Measuring intermolecular rupture forces with a combined TIRF-optical trap microscope and DNA curtains

We report a new approach to probing DNA–protein interactions by combining optical tweezers with a high-throughput DNA curtains technique. Here we determine the forces required to remove the individual lipid-anchored DNA molecules from the bilayer. We demonstrate that DNA anchored to the bilayer through a single biotin–streptavidin linkage withstands ∼20 pN before being pulled free from the bilayer, whereas molecules anchored to the bilayer through multiple attachment points can withstand ⩾65 pN; access to this higher force regime is sufficient to probe the responses of protein–DNA interactions to force changes. As a proof-of-principle, we concurrently visualized DNA-bound fluorescently-tagged RNA polymerase while simultaneously stretching the DNA molecules.

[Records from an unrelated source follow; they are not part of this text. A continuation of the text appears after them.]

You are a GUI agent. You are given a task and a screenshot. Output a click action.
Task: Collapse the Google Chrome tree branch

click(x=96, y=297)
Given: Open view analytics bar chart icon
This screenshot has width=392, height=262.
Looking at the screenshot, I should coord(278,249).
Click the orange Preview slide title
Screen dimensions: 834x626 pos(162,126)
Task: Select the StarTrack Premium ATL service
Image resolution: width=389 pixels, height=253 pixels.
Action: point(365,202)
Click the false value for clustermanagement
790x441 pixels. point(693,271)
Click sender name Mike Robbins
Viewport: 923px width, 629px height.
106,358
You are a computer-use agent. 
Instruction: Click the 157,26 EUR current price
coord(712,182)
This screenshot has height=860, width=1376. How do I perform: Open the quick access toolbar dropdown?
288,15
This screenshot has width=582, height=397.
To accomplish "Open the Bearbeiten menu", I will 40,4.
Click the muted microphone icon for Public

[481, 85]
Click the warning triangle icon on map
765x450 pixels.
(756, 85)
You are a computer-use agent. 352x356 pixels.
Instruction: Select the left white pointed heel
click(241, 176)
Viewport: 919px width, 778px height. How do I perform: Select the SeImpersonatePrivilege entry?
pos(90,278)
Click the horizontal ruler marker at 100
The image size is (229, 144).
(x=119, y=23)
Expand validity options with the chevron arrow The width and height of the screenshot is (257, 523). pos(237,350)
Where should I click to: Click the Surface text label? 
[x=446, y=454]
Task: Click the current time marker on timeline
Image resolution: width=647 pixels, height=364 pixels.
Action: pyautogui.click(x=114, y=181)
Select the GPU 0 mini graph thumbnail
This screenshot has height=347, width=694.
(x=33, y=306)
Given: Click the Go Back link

This work presents a step towards a powerful experimental platform that will enable concurrent visualization of DNA curtains while applying defined forces through optical tweezers.

► A hybrid system to combine DNA curtains and optical trap is developed. ► The rupture force of a single lipid out of lipid bilayer is estimated. ► Multiple biotin/dig handles enables DNA to be extend to B–S transition region. ► Promoter-bound RNAP is disrupted by stretching DNA at physiological salt condition.